Mit "Because Of You" holt er zum zweiten Schlag aus. Bedauerlich eigentlich, dass er, der anderen die Hits auf den Leib schreibt, selbst auch diesmal wieder keinen rechten Treffer landet. Vermisste ich auf "In My Own Words" Seele und Individualität, stelle ich nach den frischen 50 Minuten des Sinnierens über nicht besonders originelle Zwischenmenschlichkeiten fest: Dieser Mangel lässt sich nicht dadurch kompensieren, dass hier jemand täuschend echt den Gesangsstil Michael Jacksons zu besten "Thriller"-Zeiten inklusive dessen markanten Keuchens kopiert.

Ne-Yo liefert über weite Strecken des Albums eine verblüffend gelungene Imitation des Mannes, der damals zugegebenermaßen noch der unbestrittene King of Pop war. Jahrzehnte später lässt sich so allerdings kein Innovationspreis mehr abgreifen. Nein, auch dann nicht, wenn zusätzlich eine Prise Prince untergeschoben wird.

Die Instrumentals, mit einer Ausnahme sämtlich von Ne-Yo mitproduziert, kranken vielerorts an wuchernder Unausgewogenheit. Die hübsch luftige Konstruktion und die schlichte Melodie würden dem Titeltrack durchaus Charme verleihen, stampfte sie nicht ein penetrant durchgehaltener Beat rücksichtslos in Grund und Boden. Ähnliches geschieht in "Can We Chill": Auch hier wummert der Bass den filigranen Hintergrund platt.

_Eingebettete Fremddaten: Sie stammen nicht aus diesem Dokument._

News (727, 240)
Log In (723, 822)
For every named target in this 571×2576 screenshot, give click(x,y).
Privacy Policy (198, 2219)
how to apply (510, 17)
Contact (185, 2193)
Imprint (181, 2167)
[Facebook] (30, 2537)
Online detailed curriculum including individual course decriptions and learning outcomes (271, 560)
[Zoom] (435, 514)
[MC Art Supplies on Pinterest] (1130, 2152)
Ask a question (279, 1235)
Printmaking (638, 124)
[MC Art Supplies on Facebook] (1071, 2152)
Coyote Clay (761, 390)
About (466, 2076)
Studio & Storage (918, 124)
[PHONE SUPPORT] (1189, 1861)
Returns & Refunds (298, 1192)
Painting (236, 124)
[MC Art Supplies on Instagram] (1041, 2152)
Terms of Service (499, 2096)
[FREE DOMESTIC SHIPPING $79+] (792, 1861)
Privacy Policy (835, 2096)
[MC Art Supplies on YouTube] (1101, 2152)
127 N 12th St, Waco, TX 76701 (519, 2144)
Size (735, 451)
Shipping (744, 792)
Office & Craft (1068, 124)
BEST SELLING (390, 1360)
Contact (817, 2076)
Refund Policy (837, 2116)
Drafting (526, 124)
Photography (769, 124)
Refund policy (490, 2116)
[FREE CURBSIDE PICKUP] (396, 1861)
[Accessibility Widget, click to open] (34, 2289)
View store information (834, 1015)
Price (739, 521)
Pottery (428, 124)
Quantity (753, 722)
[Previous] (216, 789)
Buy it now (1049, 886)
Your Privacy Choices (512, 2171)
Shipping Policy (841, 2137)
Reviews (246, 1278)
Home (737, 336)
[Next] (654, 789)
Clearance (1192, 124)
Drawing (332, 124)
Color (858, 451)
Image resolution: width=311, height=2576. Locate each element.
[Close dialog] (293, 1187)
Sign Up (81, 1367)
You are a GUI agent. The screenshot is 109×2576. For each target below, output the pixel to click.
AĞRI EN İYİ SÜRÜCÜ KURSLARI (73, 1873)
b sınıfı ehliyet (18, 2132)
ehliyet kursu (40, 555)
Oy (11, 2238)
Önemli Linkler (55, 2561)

Bei etlichen Tracks vermisse ich im schwammigen, aus vielen sich überlagernden Elementen zusammengesetzten Sound eine klare Richtung oder wie auch immer geartete Entwicklungen. "Ain't Thinking About You" beispielsweise kommt nicht nur nicht in die Gänge, es dreht sich statt dessen minutenlang im Kreis. Das mag zu dem hier präsentierten Gedankengang passen - Hörvergnügen spendet solcherlei Konfusion kaum.

Was Jay-Zs Rap-Part und der wuchtige Einstieg zu Beginn der Nummer mit dem restlichen "Crazy" zu tun haben: Ich verstehs nicht. Nach zwei Minuten hat Ne-Yos lieblicher Gesang die Erinnerung an den doch recht brachialen Einstieg vollkommen ausgelöscht. Schade eigentlich, der hatte mir nicht übel gefallen.

"Sex With My Ex": Selten eine gute Idee. Wie im richtigen Leben sollte man auch hier davon besser Abstand nehmen. Piano und gar nicht uncoole Gitarren versacken in um so uncooleren Handclaps aus der Retorte, die bedauerlicherweise nie aus der Mode kommen und genau wie Ooooh-uuuh-aaah-Backgroundchöre immer Saison zu haben scheinen. Letztere nisten sich im Refrain zu "Say It" ein: Mit Verlaub die wohl verunglückteste Schlafzimmernummer, die ich je hören musste. Mal ehrlich, auf die meisten Menschen wirkt die Gegenwart eines halben Gesangsvereins nicht gerade stimulierend. Oder?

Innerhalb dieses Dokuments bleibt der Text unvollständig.